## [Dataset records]
## Start
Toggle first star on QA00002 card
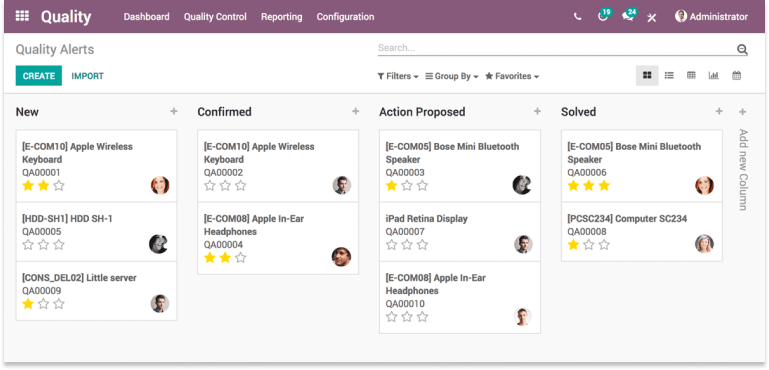 (x=210, y=185)
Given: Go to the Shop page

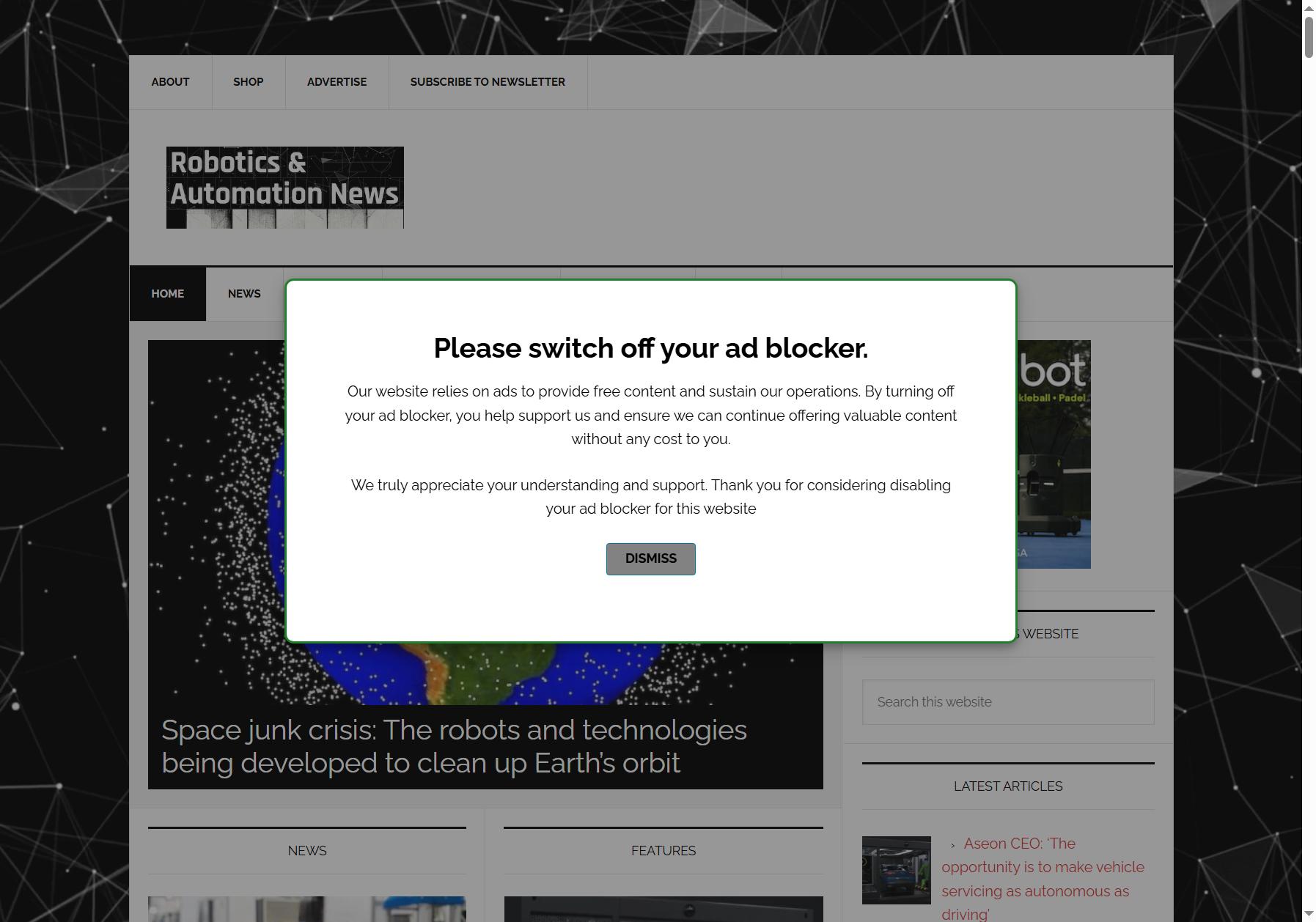Looking at the screenshot, I should [248, 82].
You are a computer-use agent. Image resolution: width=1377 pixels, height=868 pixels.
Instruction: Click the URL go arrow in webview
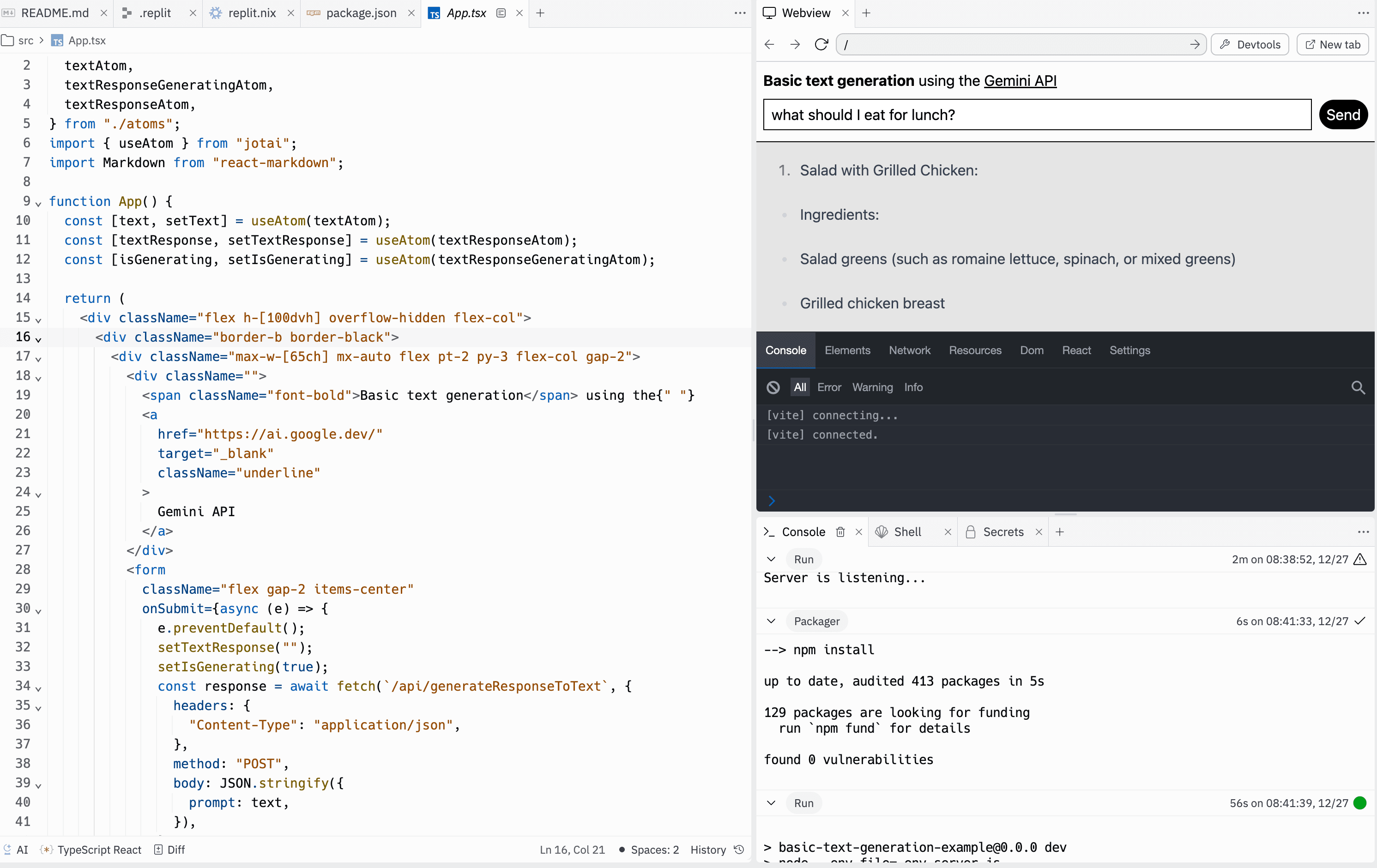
## End
Rewrite the rows, replacing "pixels" with "px" and leaving everything else unchanged. Omit the pictures from your answer.

Toggle first star on QA00002 card
 (x=210, y=185)
Given: Go to the Shop page

Looking at the screenshot, I should [248, 82].
You are a computer-use agent. Image resolution: width=1377 px, height=868 px.
Instruction: Click the URL go arrow in webview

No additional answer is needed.